**STORED DATA**:
◆ ◆ ◆ ◆ ◆ ◆ ◆
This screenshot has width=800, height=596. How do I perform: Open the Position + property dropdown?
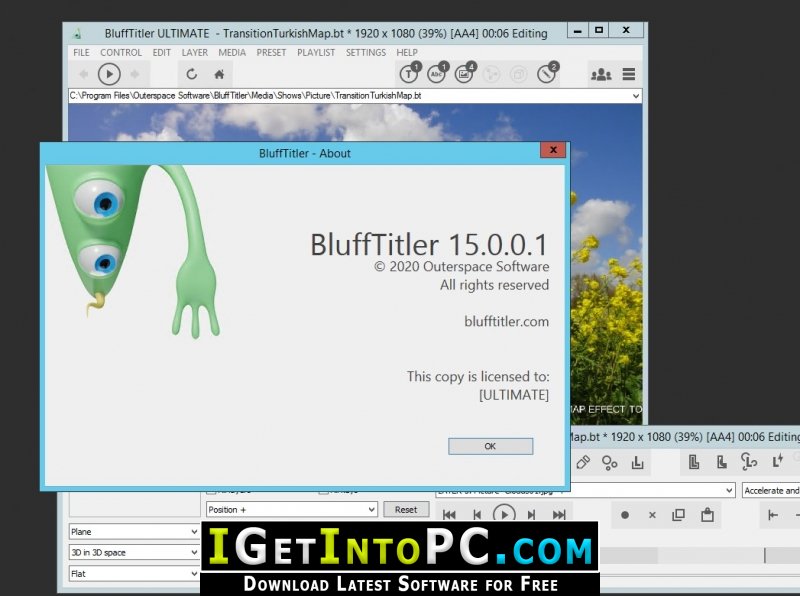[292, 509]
◆ ◆ ◆ ◆ ◆ ◆ ◆
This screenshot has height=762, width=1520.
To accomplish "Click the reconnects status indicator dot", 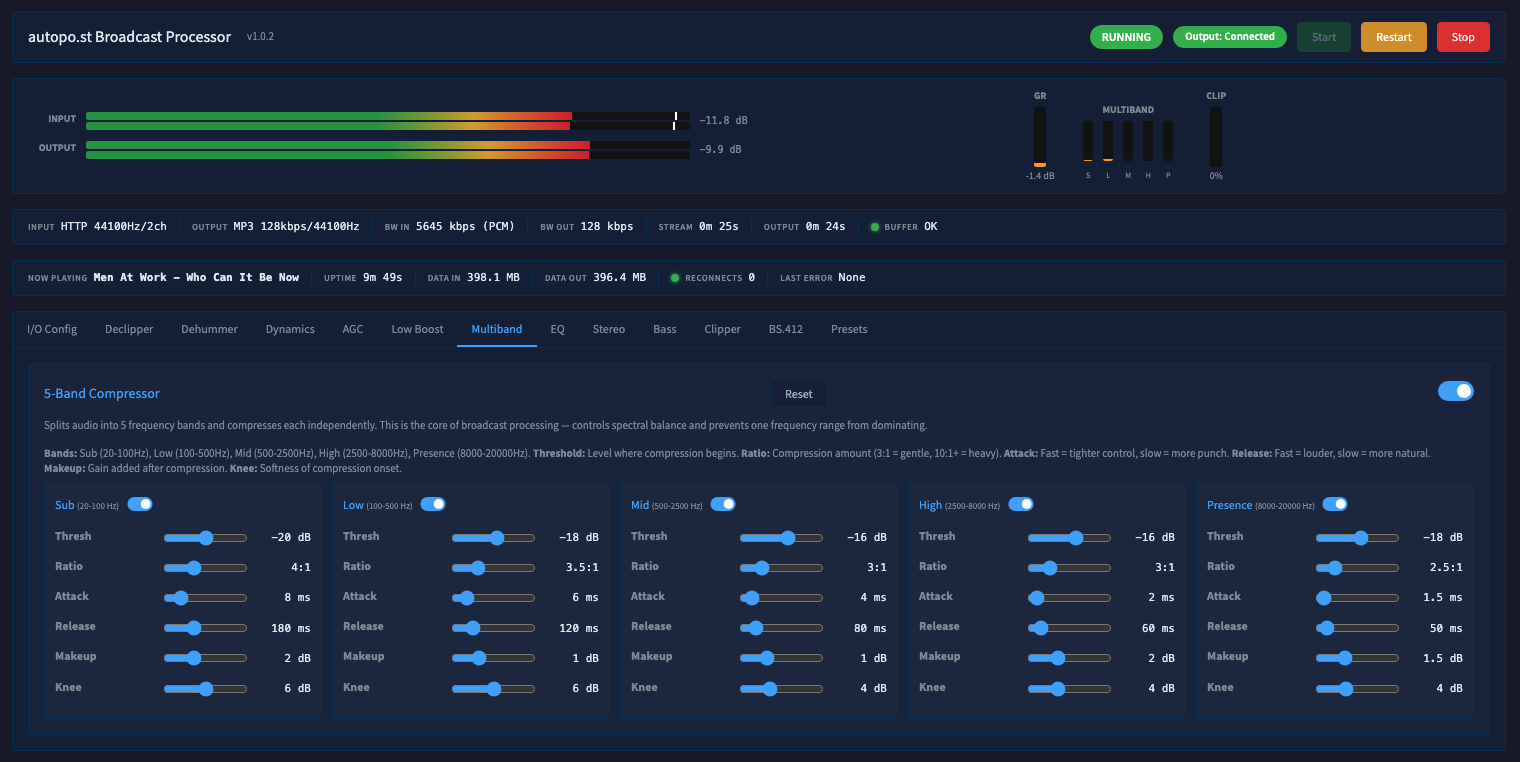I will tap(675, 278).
◆ ◆ ◆ ◆ ◆ ◆ ◆
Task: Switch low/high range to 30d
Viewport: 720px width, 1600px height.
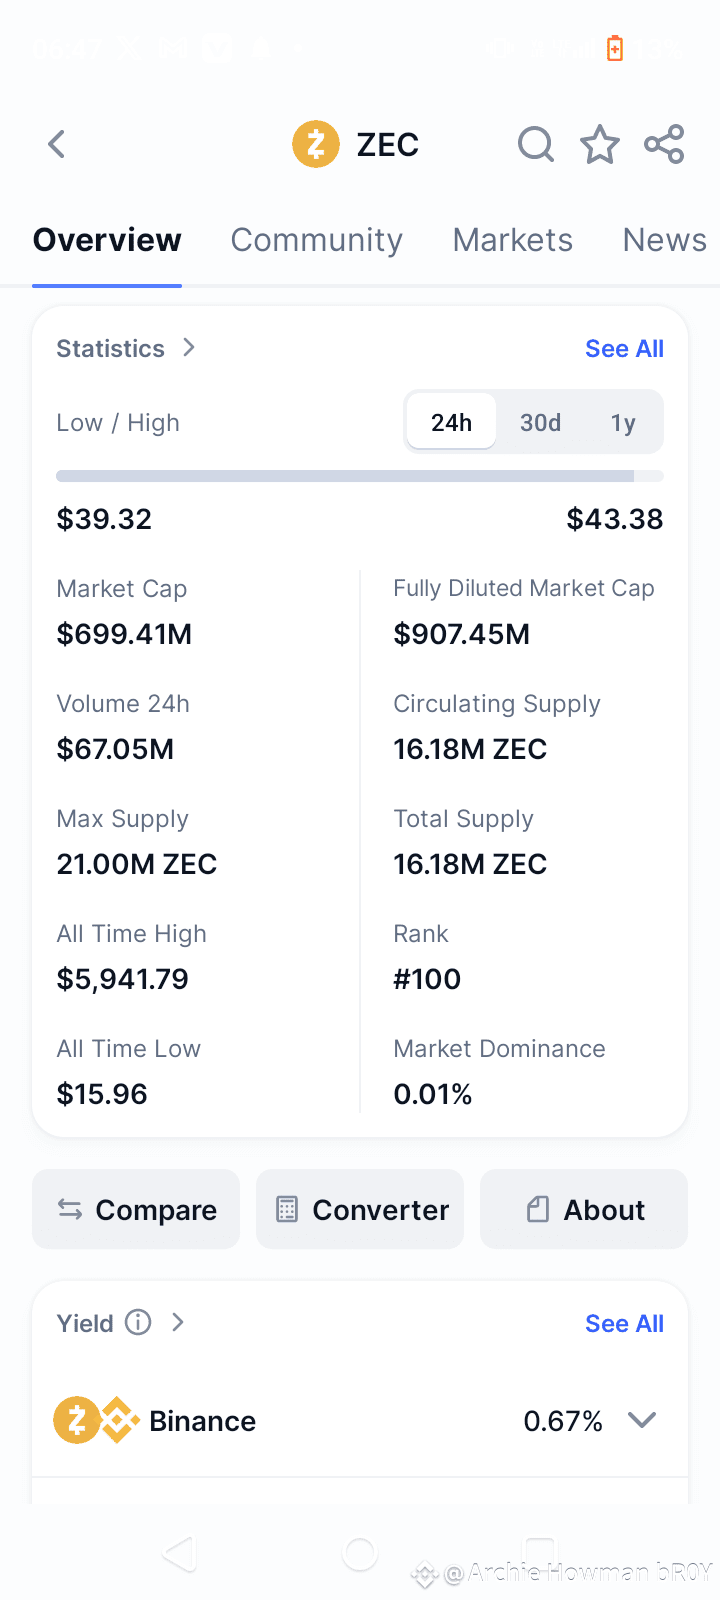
◆ ◆ ◆ ◆ ◆ ◆ ◆
**YOUR TASK**: Among the records above, only the lines between the line holding "Task: Switch low/high range to 30d" and the line holding "Viewport: 720px width, 1600px height.", inclusive, are to be output, exactly as written.

**RESULT OF THE TASK**:
Task: Switch low/high range to 30d
Viewport: 720px width, 1600px height.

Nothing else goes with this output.